The point here is that when you have a play that takes place in a baseball press box, Ken Levine knows from whence he writes.
The show is extremely funny, but also takes a turn and becomes thoughtful and dramatic, as the four main characters get into discussions about their lives, which have the underlying theme of legacy and how you'll be remembered and what you leave behind, as opposed to the value of enjoying what you're doing right now.
Though it takes place at a ballpark, and there's some commentary about what is going on during the game down on the field, the show isn't about baseball at all, and you barely even need a smattering of knowledge about how to play the game. The more you do know, the more you'll get some of the jokes and references, but this is a play about these four people. In that regard, the title of the show doesn't do it justice -- it fits perfectly once you eventually figure out what the play is about (thoughts about how you'll be remembered after you're gone...) -- but since the reference is to a home run call, some potential audience might think this is "just a baseball play." It's not even remotely. It's about the development of these characters' lives, which as the play develops shows them each at various crossroads -- some small, but several large and conflicting. There are several very good confrontations, but mainly it's very funny...as you'd expect from someone with Ken's pedigree -- and skill.
The cast all does an extremely solid job, several of them wonderful, which is a particularly good trick given the confines of the set -- a press box. They are David Babich, Dennis Pearson, Troy Mebcalf and Annie Abrams. (If you saw the recent production of Neil Simon's The Sunshine Boys with Judd Hirsch and Danny DeVito at the Ahmanson Theatre in L.A., as I did, she was in that -- I assume as the nurse in the "doctor's sketch.")

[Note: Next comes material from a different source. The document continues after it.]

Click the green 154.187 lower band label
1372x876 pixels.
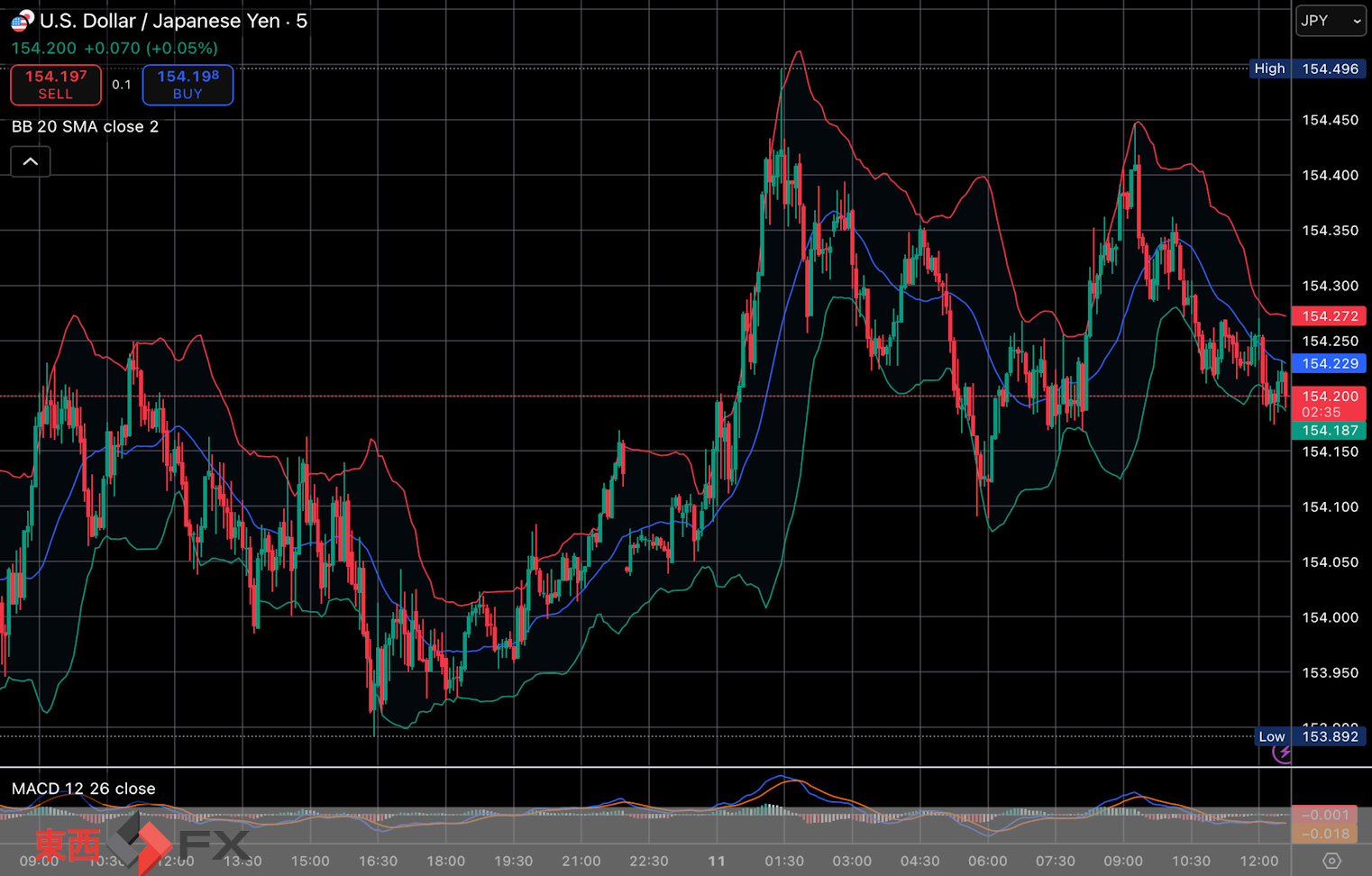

If you live in the Los Angeles area, Going Going Gone is well-worth seeing. It's playing at the Hudson Theatre in Hollywood, for which you get ticket information here. The show is one act of 90 minutes, and performances are on Friday through Sunday, with matinees, and it runs through November 20. (It's an extremely small theater, and the performance I went to was nearly sold out.) Since this is a world premiere production, I suspect their hope is that it will play elsewhere around the country -- I don't know their ultimate goal, but it would be a wonderful show for local community theaters since it only requires a small cast and small set.
If you saw the play Bleacher Bums, which takes place in the outfield stands of Wrigley Field during a nine-inning baseball game, there's a certain similar in setting, but beyond that the two shows have absolutely nothing in common -- other than both being funny, thoughtful and very good. And that, in the end, is what Going Going Gone is -- a very enjoyable play. It's always a dicey thing going to a play or movie that a friend wrote, wondering what you'll say if you don't like it much. I relaxed early on during Going Going Gone, knowing that I was safe ground when it was over, and could go up to Ken to tell him in full openness how good it was.
Robert J. Elisberg is a political commentator, screenwriter, novelist, tech writer and also some other things that I just tend to keep forgetting.